Compared to P2XR, more highly subtype-selective P2YR agonists and antagonists have been developed, which is perhaps unsurprising in view of the less conserved nature of the agonist-binding pocket of P2YR. Here, I will focus on those compounds that have been most useful experimentally or therapeutically.

MRS2365 is a highly selective agonist at P2Y₁R, and MRS2179, MRS2279, MRS2500 and BPTU are potent, selective P2Y₁R antagonists, whereas clopidogrel, prasugrel, ticlodipine ticagrelor, cangrelor and AZD1283 are all antagonists at P2Y₁₂R [41, 42]. In vivo, ADP activates P2Y₁R and P2Y₁₂R in platelets to induce aggregation and thrombus formation, and several of the P2Y₁₂R antagonists are widely used as anti-thrombotic agents.
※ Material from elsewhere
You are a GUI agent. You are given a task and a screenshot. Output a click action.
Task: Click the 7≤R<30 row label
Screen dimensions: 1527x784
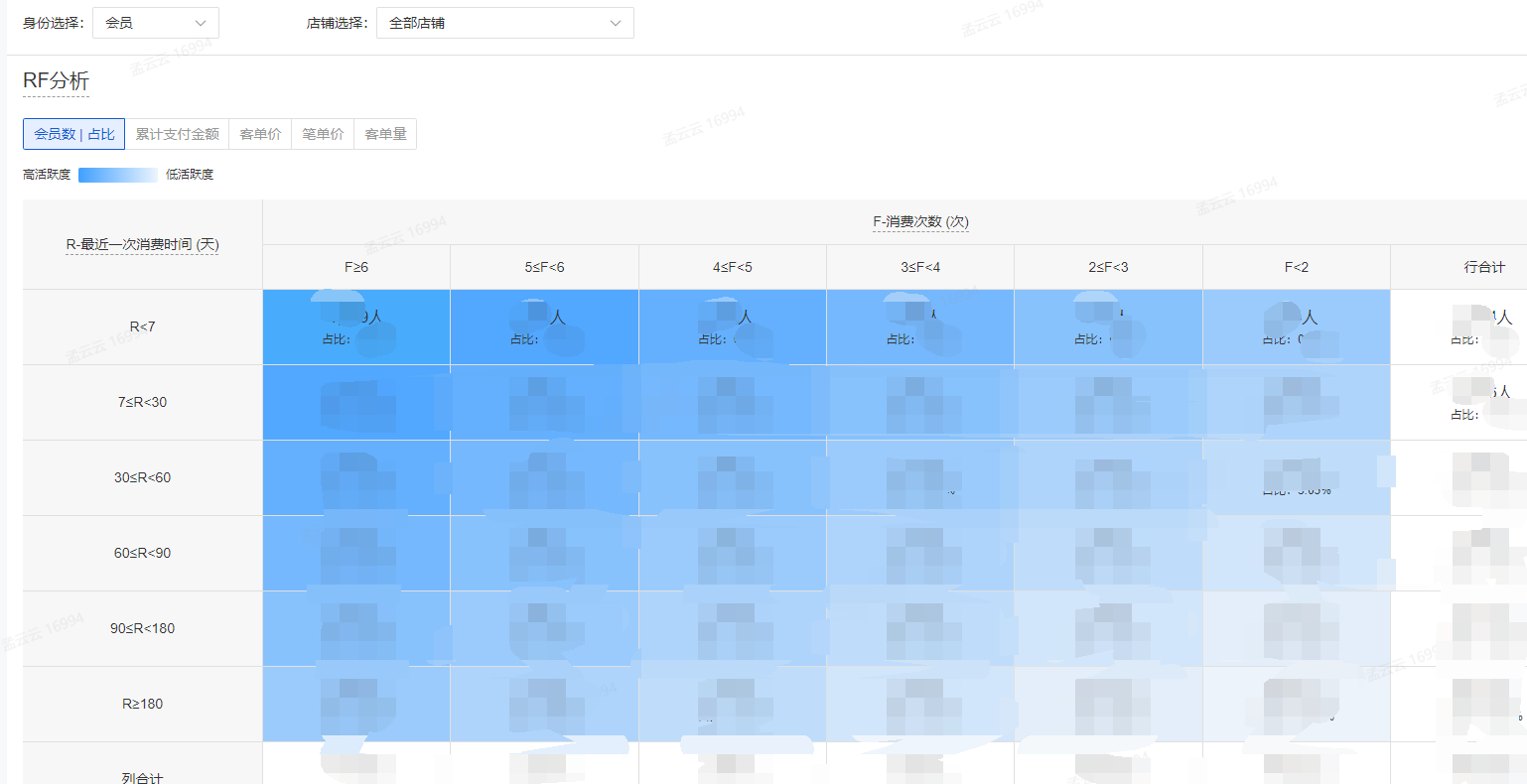click(142, 402)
The P2Y₂R agonist, Diquafasol (UP4U, INS365), stimulates secretion of water and mucin by conjunctival epithelial and goblet cells in the eye and is approved for treatment of dry eye syndrome in South Korea and Japan. AR-C118925XX is the first potent (pA₂ = 8.43) [98] and highly selective competitive P2Y₂R antagonist to become commercially available [99], and as such, it is likely to be used widely experimentally. Other potent competitive antagonists that display a degree of subtype selectivity include NF340 at P2Y₁₁R (pA₂ = 8.02) [100], MRS2211 at P2Y₁₃R (pA₂ = 6.3) [101] and PPTN at P2Y₁₄R (pK_i = 10.1) [102]. MRS2578, in contrast, blocks P2Y₆R in an irreversible or slowly reversible manner [103]. These antagonists have all been used to investigate the role of P2YR subtypes in a wide range of tissues and cell types.

Conclusion

It is now over 40 years since Geoff Burnstock proposed that purine nucleotides produce their pharmacological actions through P2R. Since then, this single poorly defined type with few selective ligands and no antagonists has become a large family of multiple subtypes, each with clear and definable properties. We now have detailed knowledge of the tertiary and quaternary structures of individual P2X and P2Y subtypes and highly selective agonists and antagonists that can be used to determine their physiological and pathophysiological roles. P2YR ligands are in clinical use, and numerous other potential therapeutic actions are under study. In addition, cellular release of ATP can now be followed in real time [104], and a family of ecto-enzymes that metabolise extracellular purines and pyrimidine nucleotides has been extensively characterised [105]. This would not have happened without Geoff Burnstock.

Charles Kennedy

graduated with a BSc (Hons) in pharmacology from the University of Aberdeen, then undertook PhD studies with Professor Geoffrey Burnstock at University College London, studying the regulation of vascular tone by purine nucleosides and nucleotides. Afterpost-doctoral positions in Michigan, USA and the University of Cambridge, UK, he became a lecturer in pharmacology at the University of Strathclyde, Glasgow, Scotland, where he is currently an honorary reader. He is a member of the IUPHARP2Y receptor nomenclature subcommittee and chairs the corresponding P2X receptor nomenclature subcommittee. He is also the editor-in-chief of Purinergic Signalling.

Declarations

Ethics approval

This article does not contain any studies with human participants or animals performed by any of the authors.

Conflict of interest

The author declares that he has no conflict of interest.